I’ve written before about how teenagers can be stupid. This post addresses how I combat stupidity with procedure.

Let me address a comment:

My goal is a self-starting classroom. It varies year to year, but it’s pretty consistently what you see below (the black portions remain unchanged day to day, and I write today’s agenda between the squiggly lines.):

Agenda

Now let me be clear about two things:

  1. Most of those first items are happening at the same time.
  2. It took many weeks of training to get this to run smoothly without me. My special class still requires much prompting.

I have trained my students (through mind-numbing repetition) to pick up whatever papers are on the table by the door as soon as they enter. If there’s no table there, then they pick up nothing.

Photo Jan 30, 8 04 19 AM

Then they sit down–papers in hand–and instructions for those papers are on the board.

After the notebook item is folded and glued, the student writes the assignment in her planner.

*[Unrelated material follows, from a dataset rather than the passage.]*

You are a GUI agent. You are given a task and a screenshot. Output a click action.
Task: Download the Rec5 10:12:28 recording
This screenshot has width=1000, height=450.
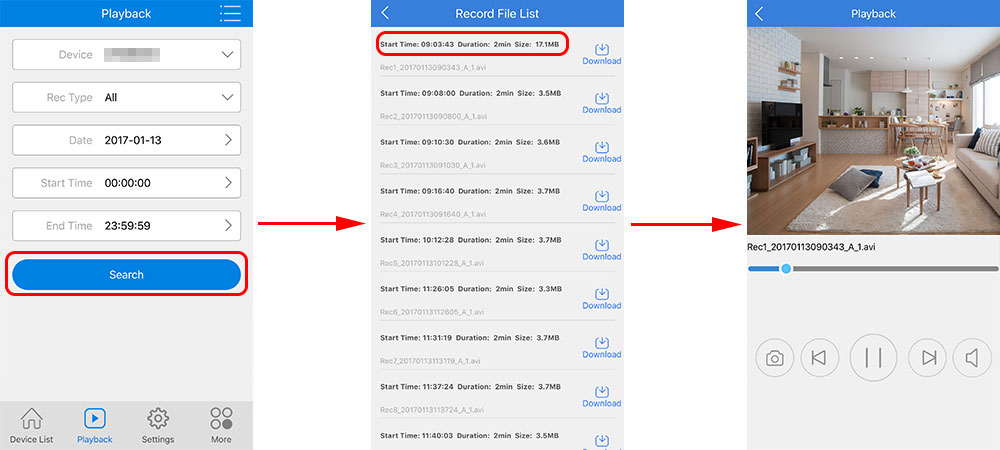click(x=602, y=249)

Once the planner is completed, the student moves it to the side of her desk and begins the warm-up.

NOTE: Three key things are happening in the midst of all this:

  • Each day, I write the names of three random students on the board (pic below). Once they enter class, they–without my prompting–discuss with each other who will present each problem, get a small whiteboard, and prepare to explain it to the class.
  • An eight-minute timer is running. Once the timer hits 0:00, it kills the “walk-in-and-get-started” music and plays a siren. That app can be found here for free or here without ads. The student that presents problem #1 stops the siren and begins.
  • A student patrols the class with a date stamp and my clipboard. This student date-stamps each planner (once the assignment is written down1) and stamps the assignment that is due today (recording the score on my clipboard).

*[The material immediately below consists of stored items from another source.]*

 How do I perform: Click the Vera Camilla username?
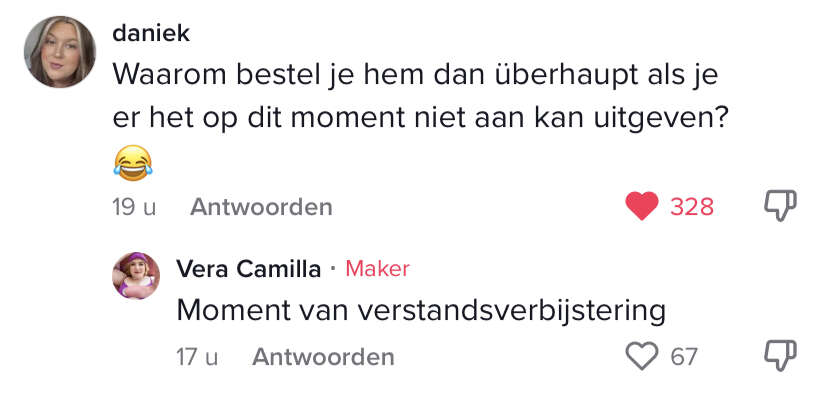click(x=249, y=269)
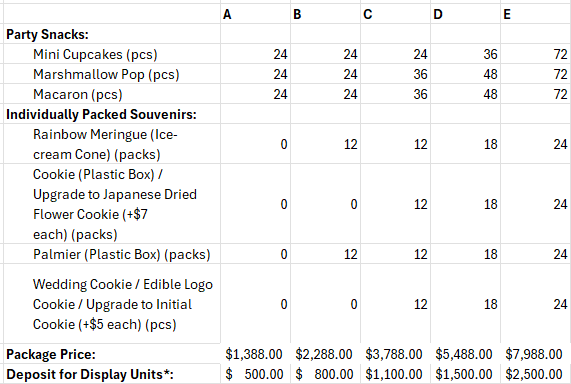571x384 pixels.
Task: Select the $1,100.00 deposit cell
Action: (395, 374)
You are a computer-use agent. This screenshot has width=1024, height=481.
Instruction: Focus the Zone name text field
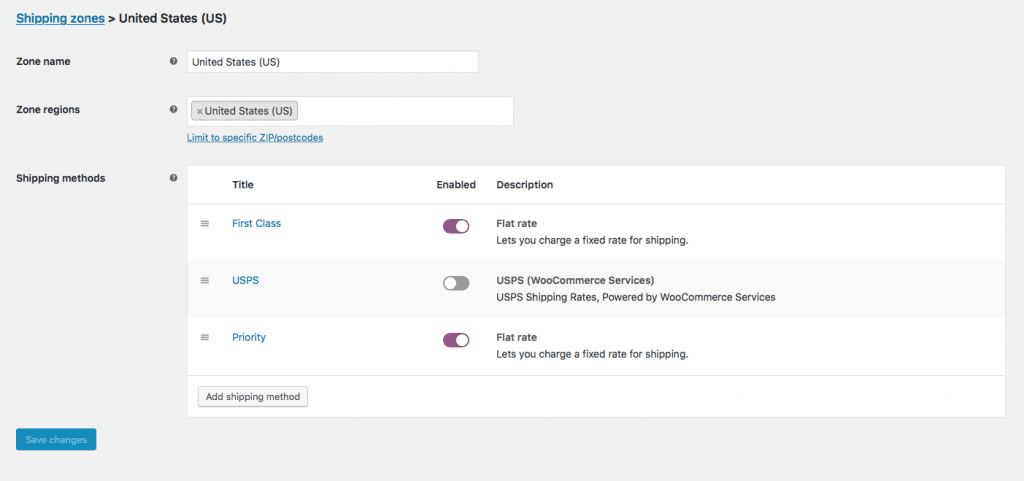pyautogui.click(x=332, y=62)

After the timer hits 0:00, here’s what happens:

  • Student #1 walks to the front of class, stops the timer, and says, “I have #1. First, subtract _____, then divide ____, then _____. The answer is _____. Any questions?”
    • Class waits for questions, thinking silently, “One-Mississippi, Two-Mississippi, Three-Mississippi” then applauds for #1, who erases the board and returns to his/her seat
  • Student #2 stands and presents theirs in the same way.
  • After clapping for number two2, presenter #3 stands and teaches the class #3.

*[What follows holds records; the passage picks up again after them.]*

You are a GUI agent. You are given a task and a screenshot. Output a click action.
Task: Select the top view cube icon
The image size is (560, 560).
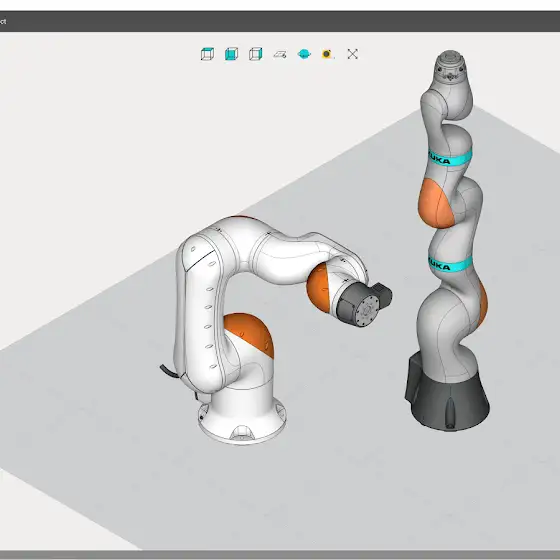pyautogui.click(x=208, y=54)
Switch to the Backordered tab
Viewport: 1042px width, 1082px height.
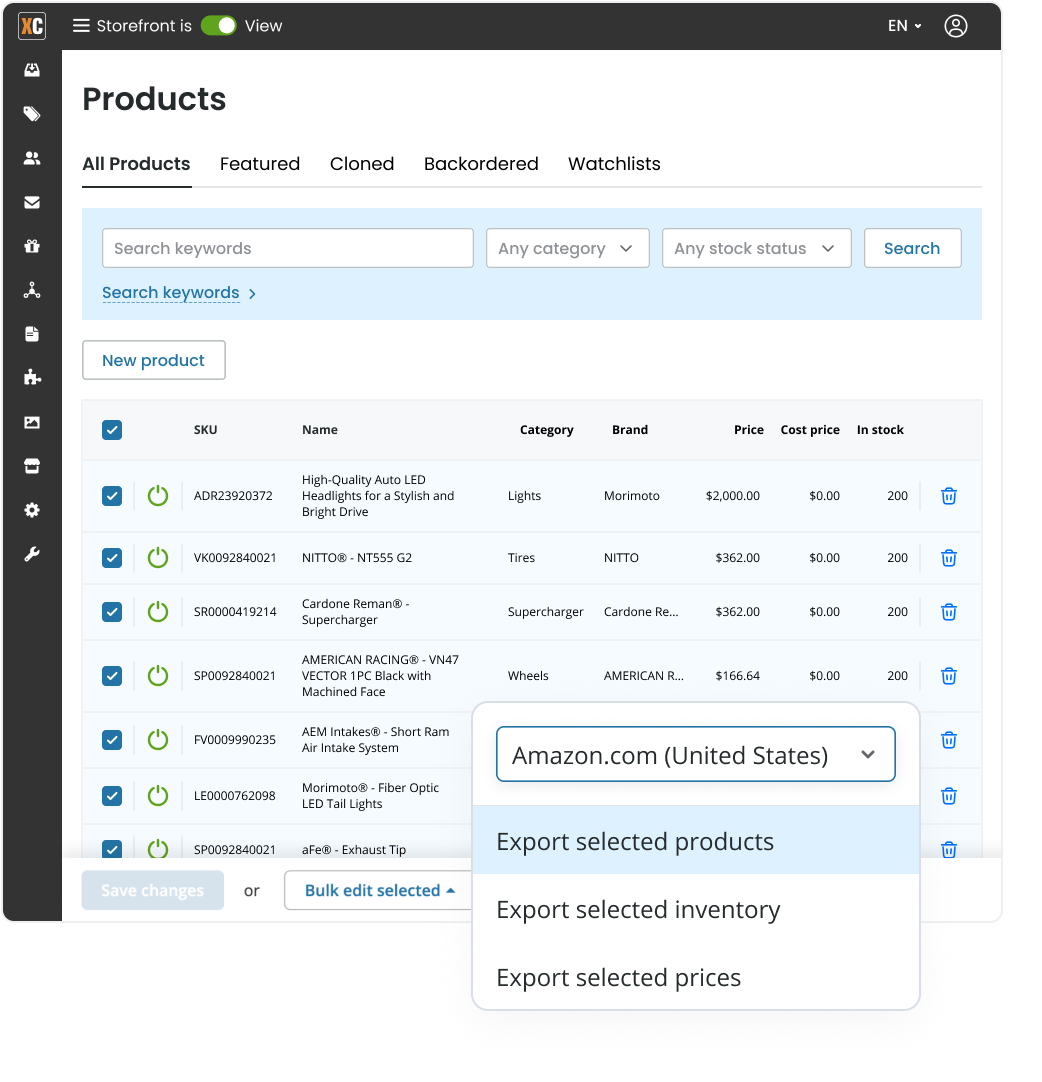[481, 164]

After the Warm-up, students take guesses at the Jeopardy question of the day.

Also, you can see the breakdown of the class roles for the day.

There’s no pedagogical reason for this. It’s just fun. It only takes 15-30 seconds and is totally worth it. I’m an adult, and still interested in learning fun, useless stuff.

Next comes Good Things; I play a 45-second clip of this song and students chat with each other about “Good Things” going on in their lives. When the song ends, I pick three students to share a “good thing” with the class. Then we clap, because life is good.

As the clapping dies down, I cue the “Take out today’s assignmentsong and switch to the document camera. I show the answers and ask for questions, every day reminding the students, “If you copy, copy on a separate page so you can try the problems later to see if you were correct.”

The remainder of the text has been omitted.